Some of the main challenges in POS tagging include:
- **Ambiguity**: Many words can have different parts of speech depending on context. For example, the word "run" can be both a noun ("a run") and a verb ("to run"). The tagger must use context to disambiguate.
- **Out-of-Vocabulary Words**: Unknown or rare words that do not appear in the training data can be difficult to tag correctly.
- **Complex Sentence Structures**: POS tagging can become challenging with more complex sentences, especially when dealing with multiple clauses or nested structures.

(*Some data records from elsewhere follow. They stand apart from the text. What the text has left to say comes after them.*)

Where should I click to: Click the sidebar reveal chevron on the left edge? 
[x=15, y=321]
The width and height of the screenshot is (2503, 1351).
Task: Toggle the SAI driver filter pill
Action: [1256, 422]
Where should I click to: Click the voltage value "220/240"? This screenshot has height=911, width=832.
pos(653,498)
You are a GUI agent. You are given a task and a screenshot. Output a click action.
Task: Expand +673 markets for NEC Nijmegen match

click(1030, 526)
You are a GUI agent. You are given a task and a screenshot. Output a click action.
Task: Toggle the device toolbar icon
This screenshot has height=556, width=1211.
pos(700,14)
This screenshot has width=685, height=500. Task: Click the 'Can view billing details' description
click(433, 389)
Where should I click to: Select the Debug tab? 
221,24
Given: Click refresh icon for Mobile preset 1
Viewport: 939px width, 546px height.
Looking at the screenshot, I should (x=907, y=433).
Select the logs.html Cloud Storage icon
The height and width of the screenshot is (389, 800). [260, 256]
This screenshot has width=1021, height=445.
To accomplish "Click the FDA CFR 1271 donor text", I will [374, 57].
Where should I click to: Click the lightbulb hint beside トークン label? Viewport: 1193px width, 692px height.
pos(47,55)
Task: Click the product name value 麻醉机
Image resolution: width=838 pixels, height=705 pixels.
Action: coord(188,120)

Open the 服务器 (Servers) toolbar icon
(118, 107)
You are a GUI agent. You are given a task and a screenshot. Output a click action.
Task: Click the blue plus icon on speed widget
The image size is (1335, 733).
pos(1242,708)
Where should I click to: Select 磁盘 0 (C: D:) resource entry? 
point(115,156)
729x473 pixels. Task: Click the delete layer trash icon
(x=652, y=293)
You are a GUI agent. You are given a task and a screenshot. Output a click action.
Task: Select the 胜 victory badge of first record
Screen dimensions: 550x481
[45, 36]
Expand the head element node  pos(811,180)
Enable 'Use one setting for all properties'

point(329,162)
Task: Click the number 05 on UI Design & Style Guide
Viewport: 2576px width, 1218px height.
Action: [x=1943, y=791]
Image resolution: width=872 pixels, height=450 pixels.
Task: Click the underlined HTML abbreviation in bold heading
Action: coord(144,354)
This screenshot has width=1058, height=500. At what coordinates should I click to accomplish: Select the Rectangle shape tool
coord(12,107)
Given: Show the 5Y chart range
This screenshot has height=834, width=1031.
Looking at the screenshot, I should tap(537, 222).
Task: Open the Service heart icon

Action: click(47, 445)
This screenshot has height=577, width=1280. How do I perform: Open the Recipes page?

- **Errors in Tokenization**: If the sentence is not tokenized properly (e.g., by missing punctuation or splitting multi-word phrases), POS tagging accuracy can suffer.




#### How does the `pos_tag()` function handle words with multiple meanings?

- The `pos_tag()` function in NLTK uses context to handle words with multiple meanings.
- It utilizes the **Averaged Perceptron Tagger**, a statistical model that considers not only the word itself but also the words around it (context) to make decisions.
- For example:
  - **Word**: "run"
    - In "I go for a run," it is tagged as a noun (NN).
    - In "I run every day," it is tagged as a verb (VB).
  
- The tagger uses surrounding words to determine the most likely tag for ambiguous words.